The longest film to win Best Picture can be debated
When it comes to the longest movie, as mentioned, there are several ways to measure length. As one might expect, Victor Fleming's controversial 1939 Civil War film "Gone with the Wind" is technically the longest film to win Best Picture, as it runs a full 238 minutes. However, that 238 minutes includes an overture, a full intermission, an entr'acte, and exit music, all of which combined tack on 16 minutes of runtime. Without the music and intermission, "Gone with the Wind" only runs 221 minutes.
Meanwhile, David Lean's 1962 Best Picture winner "Lawrence of Arabia" only runs 232 minutes with its musical elements, making it shorter than "Gone with the Wind." But, with its musical elements removed, "Lawrence" runs 222 minutes, nosing out "Gone with the Wind" by a single minute.
There is no interference from the next longest-running film to win Best Picture, as William Wyler's biblical epic "Ben-Hur" runs 212 minutes with all of its musical elements.
If one would like to consider the longest Best Picture winner that doesn't have an intermission, that honor belongs to Peter Jackson's "The Lord of the Rings: The Return of the King," which won in 2003. The theatrical cut of the film runs an impressive 201, which played straight through. If one wants to be persnickety enough to count the straight-to-video Extended Cut of "Return of the King," however, then it is the uncontested length winner, hands down, running 251 minutes without an intermission. That 251 minutes, however, does include a 10-minute credits reel that listed hundreds of Charter Members of the official "Lord of the Rings" fan club.
Of course, even without the credits reel, the Extended Cut of "Return of the King" still wins at 241 minutes.
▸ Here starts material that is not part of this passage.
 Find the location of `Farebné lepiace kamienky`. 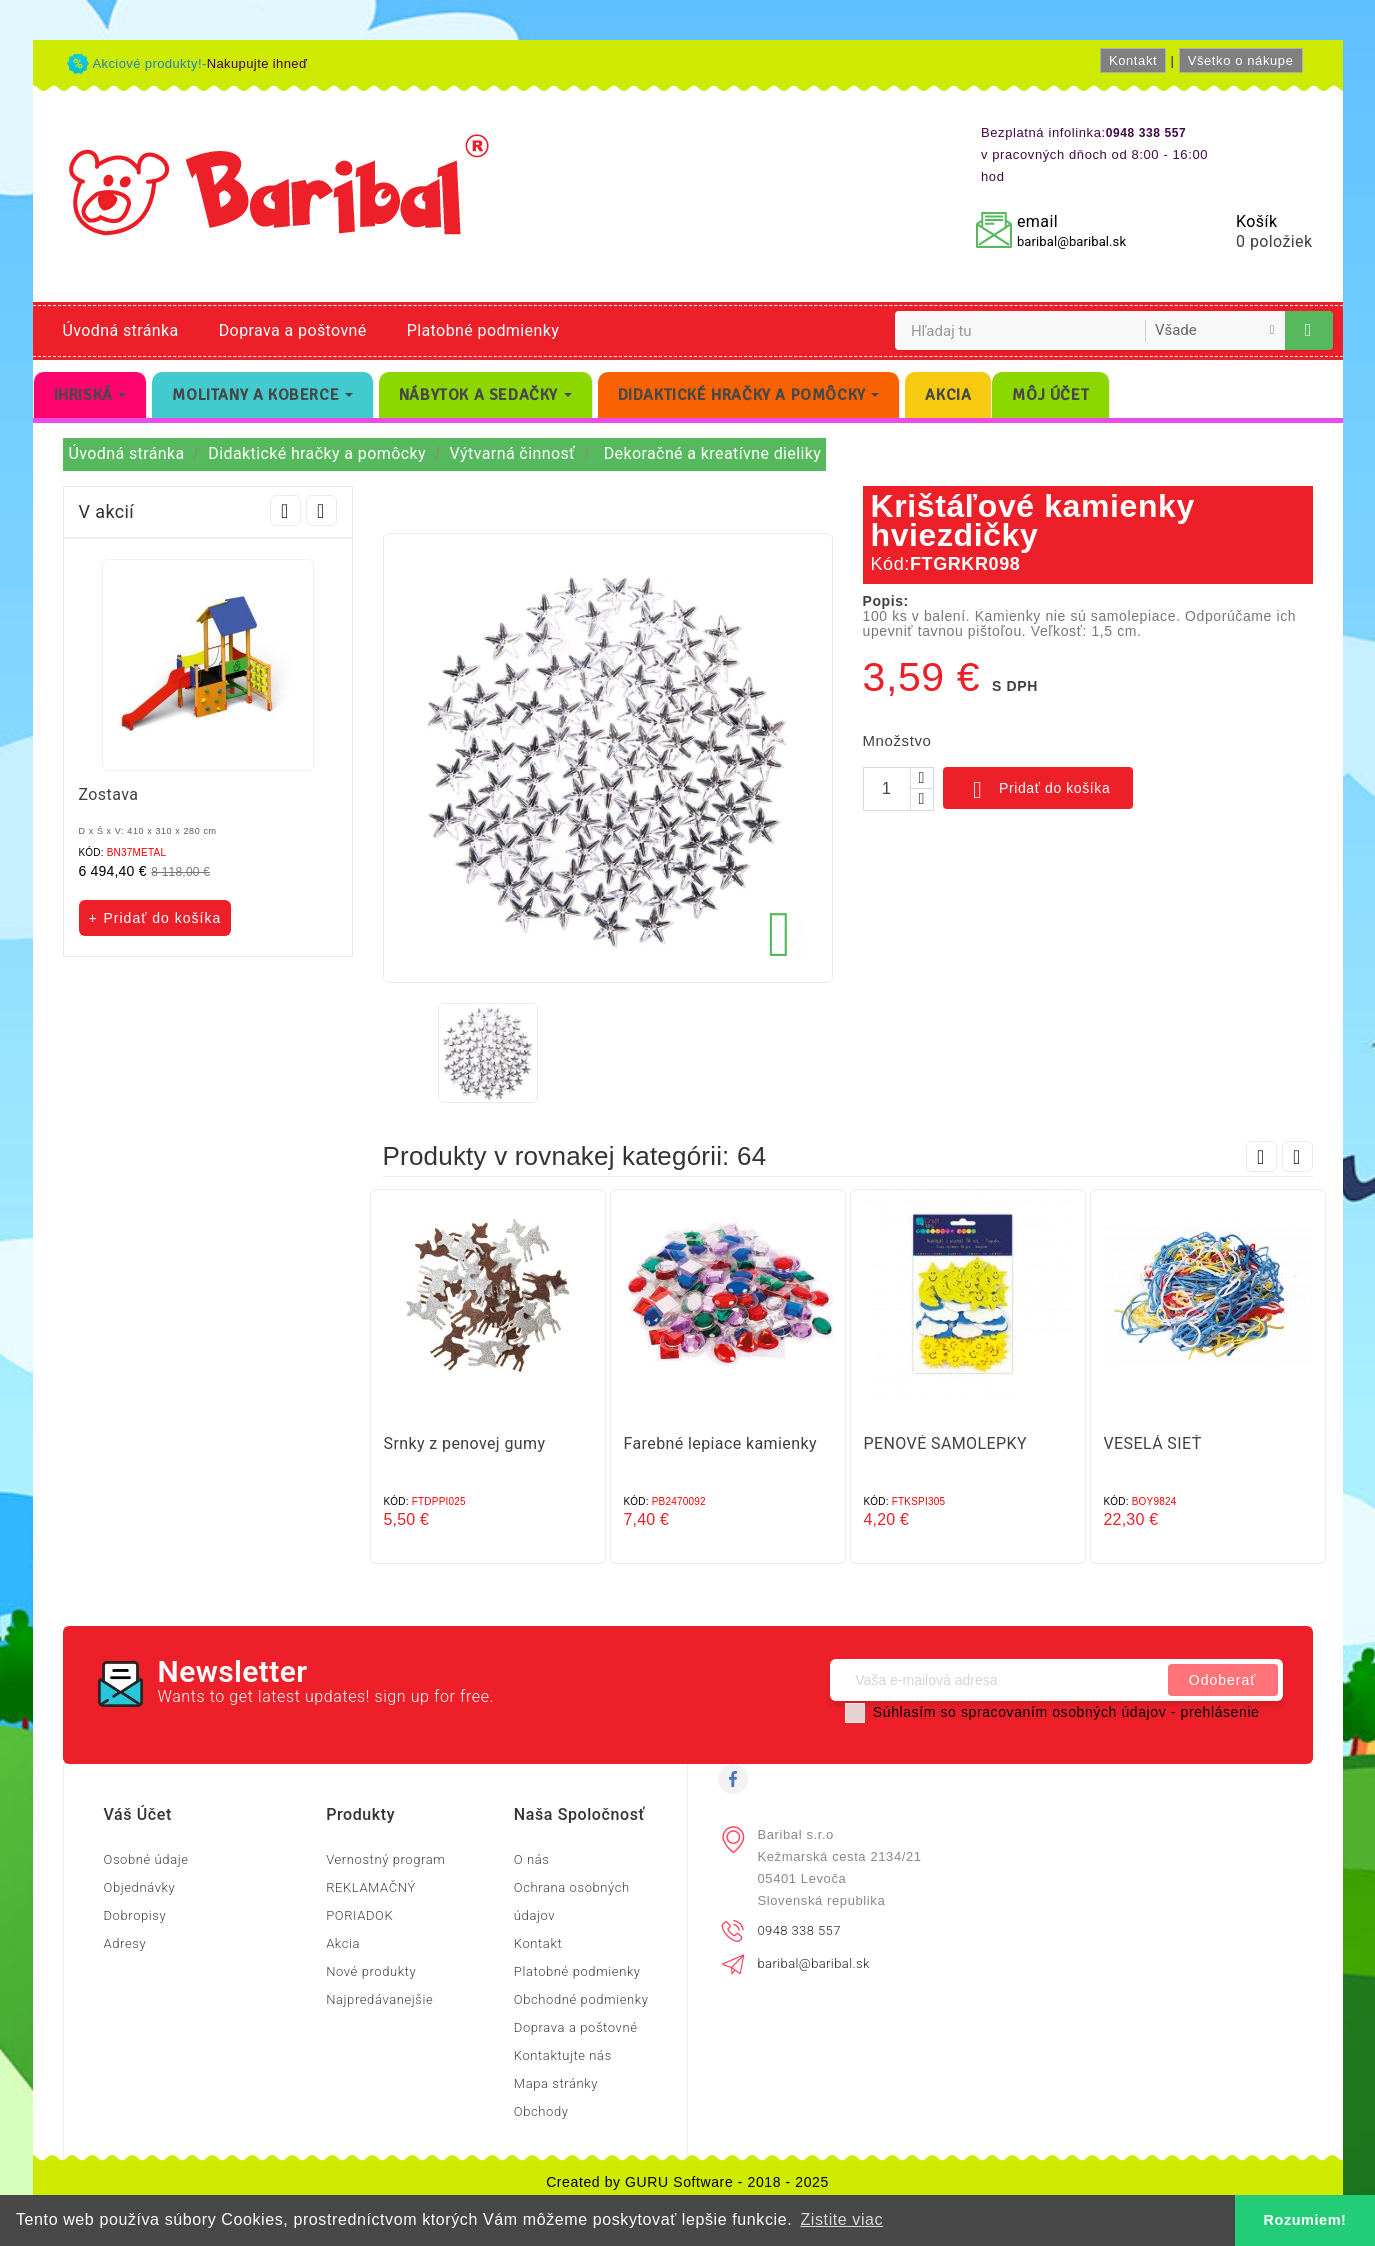

Farebné lepiace kamienky is located at coordinates (720, 1443).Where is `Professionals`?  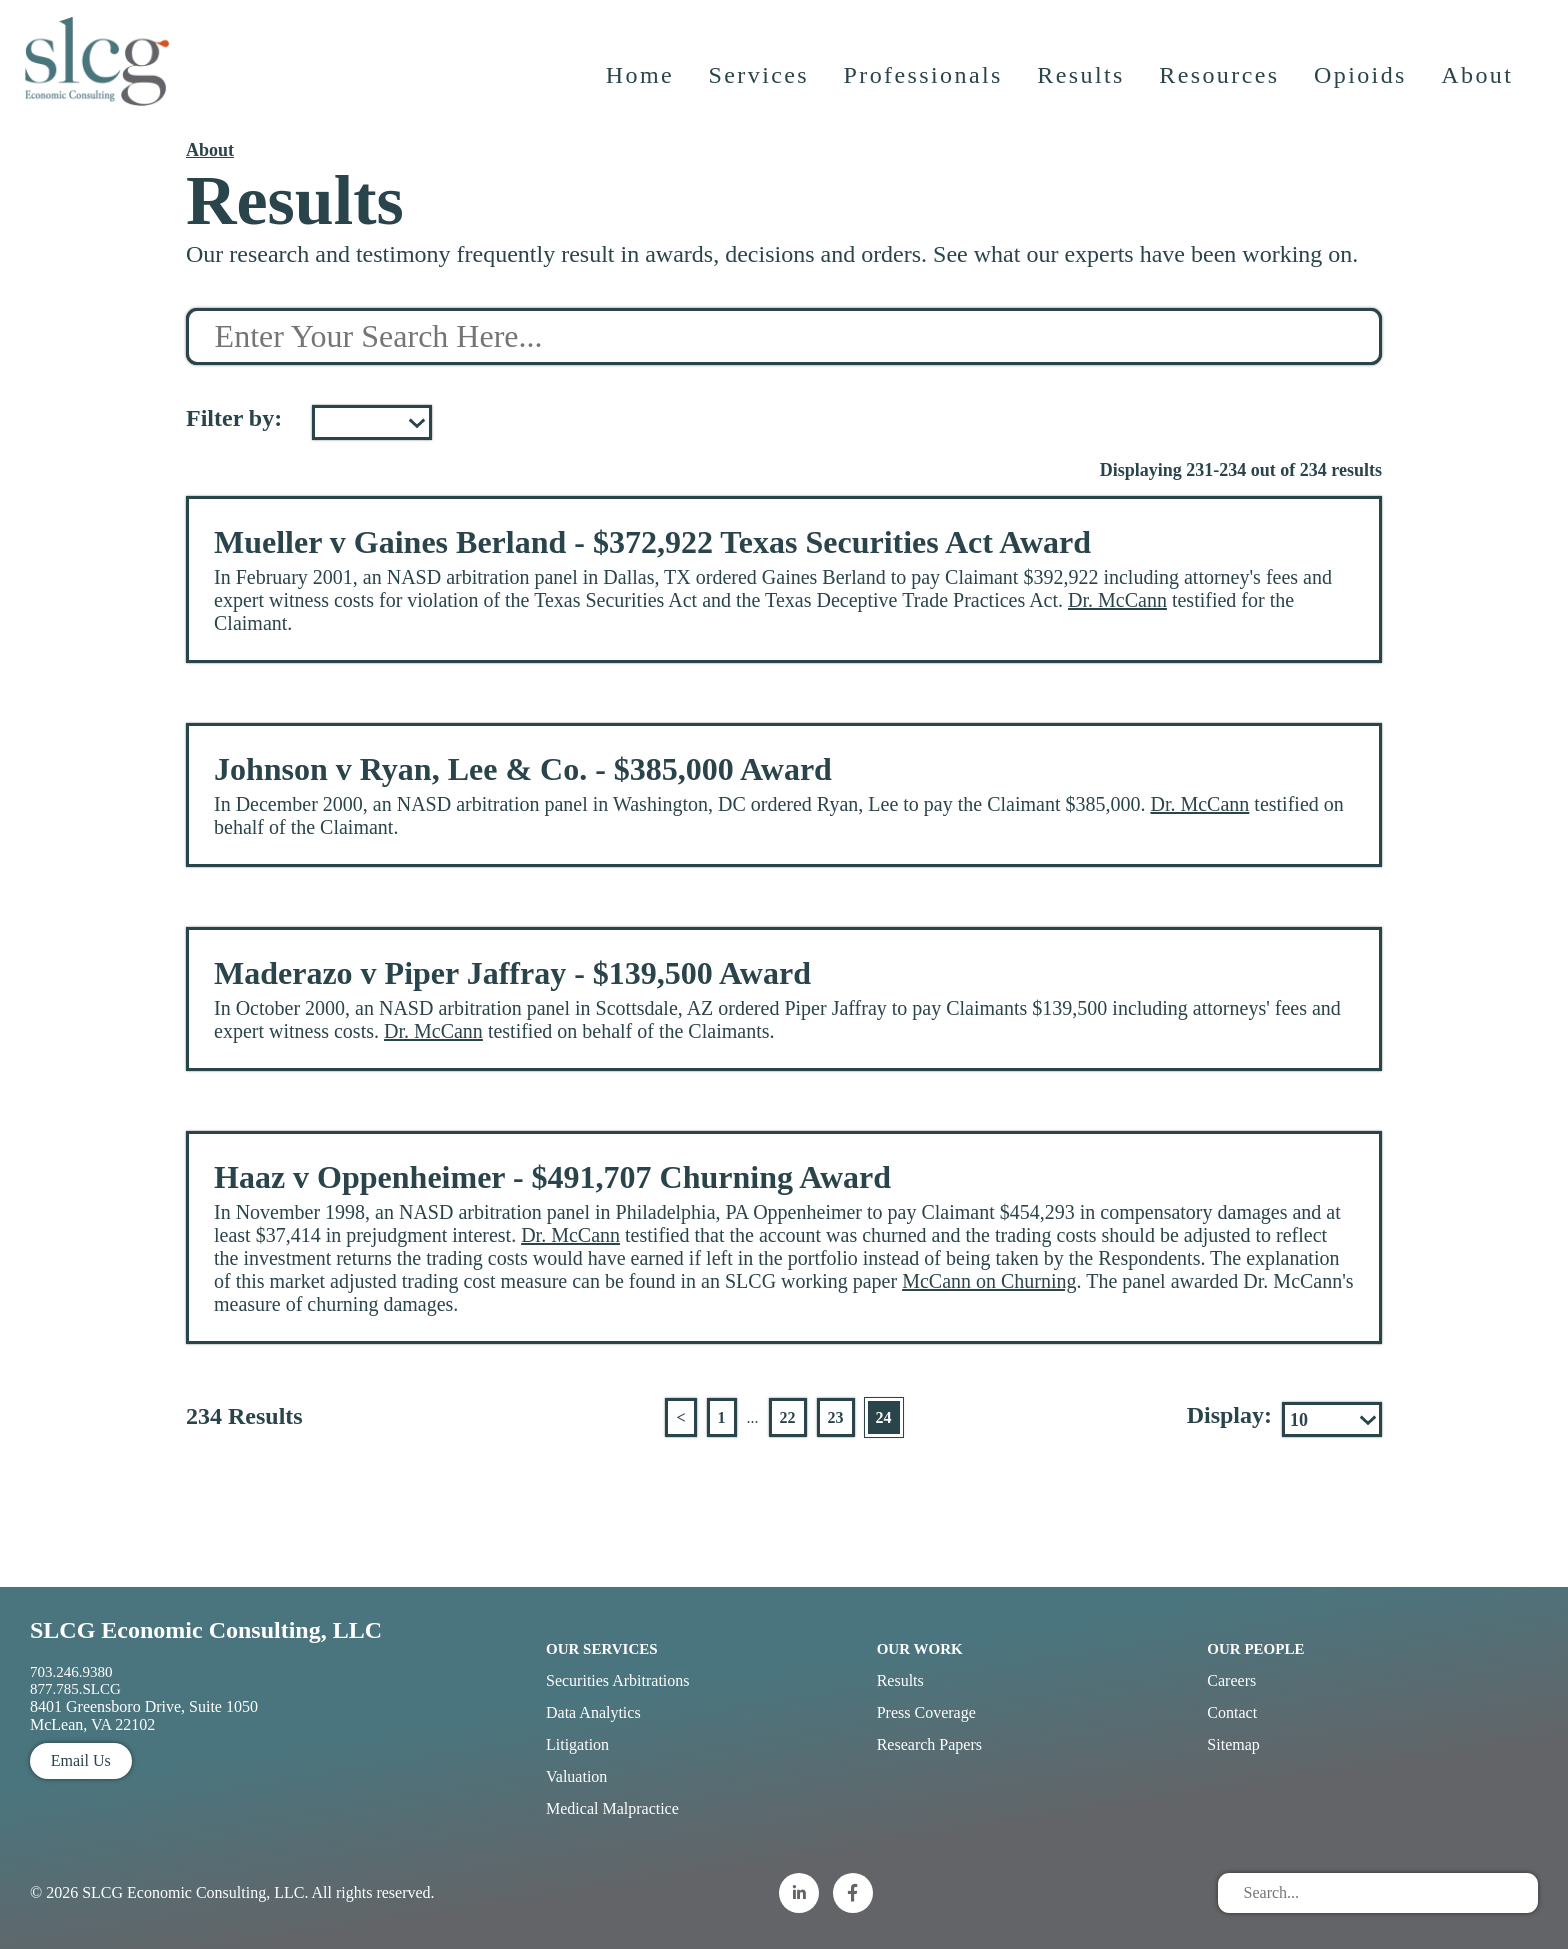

Other short Best Picture nominees
Of course, not all Best Picture winners tip the scale. Some are of a perfectly decent length. As mentioned, "Marty" is the shortest Best Picture winner, but 1977's "Annie Hall" only runs 93 minutes. F.W. Murnau's "Sunrise: A Song of Two Humans," one of two films to win Best Picture at the first Academy Awards in 1927, is only 94 minutes long, and golly is it worth every minute.
Also jaunty is "Driving Miss Daisy," which closes after 99 minutes. The 1929 revue film "The Broadway Melody" is a brisk 100, which is tied with the unexpected 2011 Best Picture winner, "The Artist." All under about 110 minutes are "In the Heat of the Night," "On the Waterfront," "Nomadland," "Casablanca," "It Happened One Night," "The Lost Weekend," and "Kramer vs. Kramer." As one can see, these measures of length are mere intellectual gauges. Length is rarely a mark of quality.
When we include Best Picture nominees, however, there are so brisk-ass movies in the mix. The Mae West vehicle "She Done Him Wrong" was nominated for Best Picture in 1934, and it speeds by at 65 minutes. The excellent 1945 anti-Western "The Ox-Bow Incident" tops out at 77 minutes, and the whimsical musical comedy "One Hour with You," starring Maurice Chevalier, only runs 78.
Most of the shortest Best Picture nominees come from the 1930s when films, in general, ran shorter. "One Hundred Men and a Girl" (1938) is 81 minutes, 1930's "The Divorcee" (starring my fake movie star girlfriend Norma Shearer) is only 82, and it's tied in length with 1932's "Shanghai Express."
Of course, the shortest film ever nominated for an Academy Award remains the 2012 animated film "Fresh Guacamole," by PES. That film is 104 seconds. Meanwhile, the longest film ever nominated for an Oscar is the documentary "O.J.: Made in America," which runs 467 minutes.